Structuring a Joint Venture in Switzerland

Legal form, governance, shareholders' agreement, exit — the structuring decisions of a joint venture, and the most common pitfalls.

A successful joint venture is rarely decided by the cooperation agreement itself. It is decided by the quality of the choices made upstream: the legal form, the governance, and above all the scenarios of disagreement and exit.

What is a joint venture?

A joint venture is a collaboration in which two or more companies pool resources to pursue a defined objective: a new market, a product, an infrastructure project. The partners remain legally independent; it is the form given to that pooling that determines most of their rights and risks.

Contractual joint venture or common company?

Two broad structures are available to the partners.

The contractual joint venture

The partners cooperate on the basis of a contract, without creating a separate entity. In Swiss law this often takes the form of a simple partnership: quick to set up and flexible. But it exposes the partners — in a simple partnership, partners are in principle jointly and severally liable for obligations. It suits cooperations limited in time or in scope.

The equity joint venture

The partners create a common company, which holds the assets, employs the staff and carries the contracts. Risk is then ring-fenced within that company. This is the form suited to lasting, capital-intensive cooperations, or those involving significant investment.

Choosing the form of the common company

Where a common company is created, Swiss law offers two main vehicles:

  • The company limited by shares (SA / AG): minimum capital of CHF 100,000, shareholder anonymity, robust governance, flexible share transfers. The preferred form for large joint ventures and institutional partners.
  • The limited liability company (Sàrl / GmbH): minimum capital of CHF 20,000, members registered in the commercial register, more tightly framed transfer of interests. Suited to smaller joint ventures or a narrow circle of partners.

The choice depends on the capital involved, the confidentiality sought, the ease of exit and the profile of the partners.
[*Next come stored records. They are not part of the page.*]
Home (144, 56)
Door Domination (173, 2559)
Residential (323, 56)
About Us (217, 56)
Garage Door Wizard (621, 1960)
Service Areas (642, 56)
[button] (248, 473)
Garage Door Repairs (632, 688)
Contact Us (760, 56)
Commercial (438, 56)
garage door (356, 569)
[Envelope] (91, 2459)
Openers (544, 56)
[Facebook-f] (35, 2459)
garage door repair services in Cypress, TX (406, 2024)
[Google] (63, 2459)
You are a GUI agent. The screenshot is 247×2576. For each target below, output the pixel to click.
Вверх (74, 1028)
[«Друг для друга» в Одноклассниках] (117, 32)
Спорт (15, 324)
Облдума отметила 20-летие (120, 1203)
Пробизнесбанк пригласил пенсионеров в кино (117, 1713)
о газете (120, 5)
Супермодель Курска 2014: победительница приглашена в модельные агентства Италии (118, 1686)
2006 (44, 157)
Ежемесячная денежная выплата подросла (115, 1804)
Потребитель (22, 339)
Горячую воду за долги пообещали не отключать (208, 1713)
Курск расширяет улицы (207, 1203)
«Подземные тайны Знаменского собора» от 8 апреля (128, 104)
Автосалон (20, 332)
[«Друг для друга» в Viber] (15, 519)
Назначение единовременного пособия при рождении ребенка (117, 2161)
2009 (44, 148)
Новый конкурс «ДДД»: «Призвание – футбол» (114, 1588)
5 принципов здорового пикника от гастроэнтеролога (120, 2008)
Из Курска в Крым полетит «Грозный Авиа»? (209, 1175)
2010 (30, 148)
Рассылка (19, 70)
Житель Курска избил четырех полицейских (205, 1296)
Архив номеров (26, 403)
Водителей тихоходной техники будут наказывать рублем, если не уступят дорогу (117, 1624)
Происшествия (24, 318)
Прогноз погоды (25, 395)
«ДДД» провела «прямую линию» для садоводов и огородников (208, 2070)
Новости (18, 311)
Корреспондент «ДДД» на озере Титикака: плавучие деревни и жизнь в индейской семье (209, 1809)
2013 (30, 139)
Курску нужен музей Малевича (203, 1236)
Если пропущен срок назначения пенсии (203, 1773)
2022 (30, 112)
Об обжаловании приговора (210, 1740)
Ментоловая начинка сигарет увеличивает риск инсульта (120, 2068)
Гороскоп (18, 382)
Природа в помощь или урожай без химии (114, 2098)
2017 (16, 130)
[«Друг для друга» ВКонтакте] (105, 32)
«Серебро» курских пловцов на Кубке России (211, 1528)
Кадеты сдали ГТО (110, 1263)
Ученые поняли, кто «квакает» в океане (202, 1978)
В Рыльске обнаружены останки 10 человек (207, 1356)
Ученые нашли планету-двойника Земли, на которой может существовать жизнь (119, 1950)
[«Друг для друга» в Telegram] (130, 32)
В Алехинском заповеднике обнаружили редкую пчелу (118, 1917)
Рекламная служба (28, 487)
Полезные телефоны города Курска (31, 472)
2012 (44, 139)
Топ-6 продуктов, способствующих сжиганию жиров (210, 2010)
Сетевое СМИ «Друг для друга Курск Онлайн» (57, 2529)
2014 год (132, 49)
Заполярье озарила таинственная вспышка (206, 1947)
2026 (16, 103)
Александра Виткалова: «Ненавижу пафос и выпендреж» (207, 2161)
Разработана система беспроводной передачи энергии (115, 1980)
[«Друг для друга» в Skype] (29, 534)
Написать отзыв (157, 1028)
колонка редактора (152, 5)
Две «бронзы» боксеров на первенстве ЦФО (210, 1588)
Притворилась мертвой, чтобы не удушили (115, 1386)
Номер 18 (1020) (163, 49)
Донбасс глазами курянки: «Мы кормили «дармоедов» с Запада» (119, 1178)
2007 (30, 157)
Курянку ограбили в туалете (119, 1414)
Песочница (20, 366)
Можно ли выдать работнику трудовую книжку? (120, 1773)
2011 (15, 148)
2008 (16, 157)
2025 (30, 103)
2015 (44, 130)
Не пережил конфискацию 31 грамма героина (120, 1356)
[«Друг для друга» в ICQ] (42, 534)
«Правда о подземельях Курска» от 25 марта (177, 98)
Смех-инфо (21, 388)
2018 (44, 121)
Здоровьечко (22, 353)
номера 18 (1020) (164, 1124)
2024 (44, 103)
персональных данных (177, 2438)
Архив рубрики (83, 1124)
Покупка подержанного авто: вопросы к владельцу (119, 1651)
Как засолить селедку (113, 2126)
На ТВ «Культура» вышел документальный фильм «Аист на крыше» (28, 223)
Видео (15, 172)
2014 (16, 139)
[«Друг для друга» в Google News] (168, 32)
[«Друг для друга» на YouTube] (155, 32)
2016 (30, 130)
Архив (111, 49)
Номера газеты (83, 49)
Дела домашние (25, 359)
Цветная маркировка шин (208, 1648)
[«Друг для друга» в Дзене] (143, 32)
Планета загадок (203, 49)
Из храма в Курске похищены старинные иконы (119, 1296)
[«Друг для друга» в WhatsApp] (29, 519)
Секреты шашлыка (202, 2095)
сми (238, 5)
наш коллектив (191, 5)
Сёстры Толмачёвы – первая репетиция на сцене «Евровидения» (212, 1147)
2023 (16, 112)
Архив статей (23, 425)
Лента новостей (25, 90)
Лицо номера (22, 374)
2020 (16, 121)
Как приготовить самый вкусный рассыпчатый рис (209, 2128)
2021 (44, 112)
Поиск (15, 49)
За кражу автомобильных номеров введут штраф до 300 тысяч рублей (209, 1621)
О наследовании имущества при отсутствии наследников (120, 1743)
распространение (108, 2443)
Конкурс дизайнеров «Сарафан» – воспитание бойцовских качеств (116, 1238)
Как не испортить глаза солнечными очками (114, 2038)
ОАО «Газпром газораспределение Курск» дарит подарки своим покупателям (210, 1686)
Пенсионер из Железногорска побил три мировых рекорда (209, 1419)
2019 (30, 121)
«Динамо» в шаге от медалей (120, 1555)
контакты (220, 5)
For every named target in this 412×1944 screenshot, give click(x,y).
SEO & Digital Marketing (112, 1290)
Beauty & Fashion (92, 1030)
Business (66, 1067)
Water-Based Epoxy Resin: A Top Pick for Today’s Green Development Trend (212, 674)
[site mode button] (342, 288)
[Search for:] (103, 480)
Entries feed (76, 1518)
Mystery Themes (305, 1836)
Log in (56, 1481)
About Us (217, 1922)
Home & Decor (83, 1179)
The shareholders' agreement: the real joint venture document

The articles of association organise the company; the shareholders' agreement organises the relationship between partners. It is what makes — or breaks — a joint venture. The critical clauses:

  • Governance — board composition, nomination rights, qualified majorities and veto rights over reserved matters (budget, investments, borrowing, key hires).
  • Financing — each partner's commitments, treatment of future funding needs, consequences of a failure to contribute — notably dilution.
  • Deadlock — mechanisms to resolve situations where the partners no longer agree: escalation, mediation, and, as a last resort, buy-sell clauses.
  • Exit — share transfers, pre-emption rights, tag-along and drag-along clauses, conditions for a sale to a third party.
  • Non-compete and exclusivity — the scope of activity reserved to the joint venture, and the partners' commitments outside it.
  • Intellectual property — who owns what is contributed, what is created by the joint venture, and what happens to that intellectual property on dissolution.

The most neglected question is also the most important: how does the joint venture end? A joint venture is structured by thinking first about its exit. Partners, enthusiastic at the outset, negotiate break-up scenarios poorly — which is precisely why they must be negotiated early, while heads are cool.

Competition law and merger control

A joint venture between players in the same market can raise competition law questions. Depending on the size of the partners and their turnover, the creation of a full-function joint venture may have to be notified to the Competition Commission (COMCO), or even to foreign authorities. Information exchanges between competing partners must also be strictly framed.

The most common mistakes

  • Starting the joint activity before the shareholders' agreement is signed.
  • Neglecting deadlock and exit scenarios because "everything is going well" at launch.
  • Underestimating the treatment of intellectual property contributed and created.
  • Confusing the articles of association with the shareholders' agreement, or letting the two documents contradict each other.
  • Overlooking the competition dimension and any notification obligations.

In short

  • The choice between a contractual joint venture and a common company determines risk exposure.
  • The shareholders' agreement — governance, deadlock, exit — is the decisive document.
  • A joint venture is structured by anticipating its end, not only its launch.
  • Competition law aspects should not be addressed last.